## Exercise prompt
Among the lines below, which ones contain the word "will"? Copy every such line.

## Collected data

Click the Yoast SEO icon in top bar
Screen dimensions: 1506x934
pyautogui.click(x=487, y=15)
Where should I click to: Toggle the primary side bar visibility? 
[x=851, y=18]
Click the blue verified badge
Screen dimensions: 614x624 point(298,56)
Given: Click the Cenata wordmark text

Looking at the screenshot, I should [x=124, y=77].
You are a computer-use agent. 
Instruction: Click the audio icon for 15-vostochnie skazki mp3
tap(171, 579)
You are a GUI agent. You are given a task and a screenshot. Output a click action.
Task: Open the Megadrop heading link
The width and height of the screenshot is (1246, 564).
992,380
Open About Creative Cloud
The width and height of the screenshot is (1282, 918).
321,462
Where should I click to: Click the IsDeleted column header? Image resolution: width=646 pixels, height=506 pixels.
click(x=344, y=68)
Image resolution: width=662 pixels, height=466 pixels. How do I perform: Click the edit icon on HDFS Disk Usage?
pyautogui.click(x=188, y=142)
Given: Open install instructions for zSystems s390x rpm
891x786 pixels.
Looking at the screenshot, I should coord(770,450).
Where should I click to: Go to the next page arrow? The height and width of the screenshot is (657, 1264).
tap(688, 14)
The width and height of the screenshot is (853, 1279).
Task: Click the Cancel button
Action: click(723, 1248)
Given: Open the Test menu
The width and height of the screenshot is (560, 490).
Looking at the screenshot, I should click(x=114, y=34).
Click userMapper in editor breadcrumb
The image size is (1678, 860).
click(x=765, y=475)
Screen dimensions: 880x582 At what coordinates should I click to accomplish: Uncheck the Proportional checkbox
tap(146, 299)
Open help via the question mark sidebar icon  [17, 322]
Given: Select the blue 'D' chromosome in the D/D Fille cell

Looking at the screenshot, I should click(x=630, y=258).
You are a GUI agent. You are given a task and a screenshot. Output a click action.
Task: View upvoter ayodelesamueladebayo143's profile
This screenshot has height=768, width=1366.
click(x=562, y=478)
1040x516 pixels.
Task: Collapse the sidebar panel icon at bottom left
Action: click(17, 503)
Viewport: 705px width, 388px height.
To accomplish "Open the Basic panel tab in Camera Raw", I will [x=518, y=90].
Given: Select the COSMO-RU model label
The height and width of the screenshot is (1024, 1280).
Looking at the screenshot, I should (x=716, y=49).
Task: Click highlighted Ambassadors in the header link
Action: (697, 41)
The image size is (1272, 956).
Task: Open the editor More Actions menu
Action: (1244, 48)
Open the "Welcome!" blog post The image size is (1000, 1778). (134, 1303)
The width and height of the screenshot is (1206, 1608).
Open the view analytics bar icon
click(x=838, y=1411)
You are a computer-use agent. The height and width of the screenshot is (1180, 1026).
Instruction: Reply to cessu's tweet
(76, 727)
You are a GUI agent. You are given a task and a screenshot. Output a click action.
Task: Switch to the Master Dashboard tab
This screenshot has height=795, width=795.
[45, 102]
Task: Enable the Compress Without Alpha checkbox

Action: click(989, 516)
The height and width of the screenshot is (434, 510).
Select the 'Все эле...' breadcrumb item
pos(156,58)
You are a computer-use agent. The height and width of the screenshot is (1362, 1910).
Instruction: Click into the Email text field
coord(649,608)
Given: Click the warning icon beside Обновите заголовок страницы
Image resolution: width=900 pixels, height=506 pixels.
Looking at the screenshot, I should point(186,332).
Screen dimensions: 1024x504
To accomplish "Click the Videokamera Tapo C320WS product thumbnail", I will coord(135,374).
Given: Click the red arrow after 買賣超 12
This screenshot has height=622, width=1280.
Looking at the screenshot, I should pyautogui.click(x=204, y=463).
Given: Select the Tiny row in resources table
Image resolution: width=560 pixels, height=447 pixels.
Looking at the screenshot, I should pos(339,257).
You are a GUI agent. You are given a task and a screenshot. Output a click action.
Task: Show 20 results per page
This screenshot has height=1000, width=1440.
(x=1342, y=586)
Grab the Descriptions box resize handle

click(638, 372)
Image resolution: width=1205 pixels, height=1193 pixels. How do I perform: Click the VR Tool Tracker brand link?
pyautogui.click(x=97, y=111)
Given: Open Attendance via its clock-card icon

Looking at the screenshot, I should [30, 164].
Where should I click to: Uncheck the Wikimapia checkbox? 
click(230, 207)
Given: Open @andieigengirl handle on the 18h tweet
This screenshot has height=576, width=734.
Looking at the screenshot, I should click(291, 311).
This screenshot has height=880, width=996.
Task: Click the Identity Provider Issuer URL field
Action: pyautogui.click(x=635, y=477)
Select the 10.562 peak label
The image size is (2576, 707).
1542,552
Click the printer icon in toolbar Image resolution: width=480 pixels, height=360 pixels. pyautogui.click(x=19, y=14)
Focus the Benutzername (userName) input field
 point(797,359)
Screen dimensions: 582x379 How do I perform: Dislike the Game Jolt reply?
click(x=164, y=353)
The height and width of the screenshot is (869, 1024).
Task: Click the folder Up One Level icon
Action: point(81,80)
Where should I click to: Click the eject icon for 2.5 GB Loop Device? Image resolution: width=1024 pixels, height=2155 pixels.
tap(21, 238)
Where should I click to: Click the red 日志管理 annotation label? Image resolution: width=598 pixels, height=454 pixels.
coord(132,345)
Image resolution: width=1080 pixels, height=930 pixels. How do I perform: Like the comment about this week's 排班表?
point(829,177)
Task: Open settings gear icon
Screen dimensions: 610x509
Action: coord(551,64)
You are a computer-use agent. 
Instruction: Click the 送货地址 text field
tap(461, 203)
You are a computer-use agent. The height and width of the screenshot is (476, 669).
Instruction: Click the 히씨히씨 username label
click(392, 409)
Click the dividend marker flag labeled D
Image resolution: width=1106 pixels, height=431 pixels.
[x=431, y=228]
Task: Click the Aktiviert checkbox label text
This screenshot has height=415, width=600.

## Result for this exercise
To accomplish "Open the Basic panel tab in Camera Raw", I will [x=518, y=90].
To accomplish "Click the Videokamera Tapo C320WS product thumbnail", I will coord(135,374).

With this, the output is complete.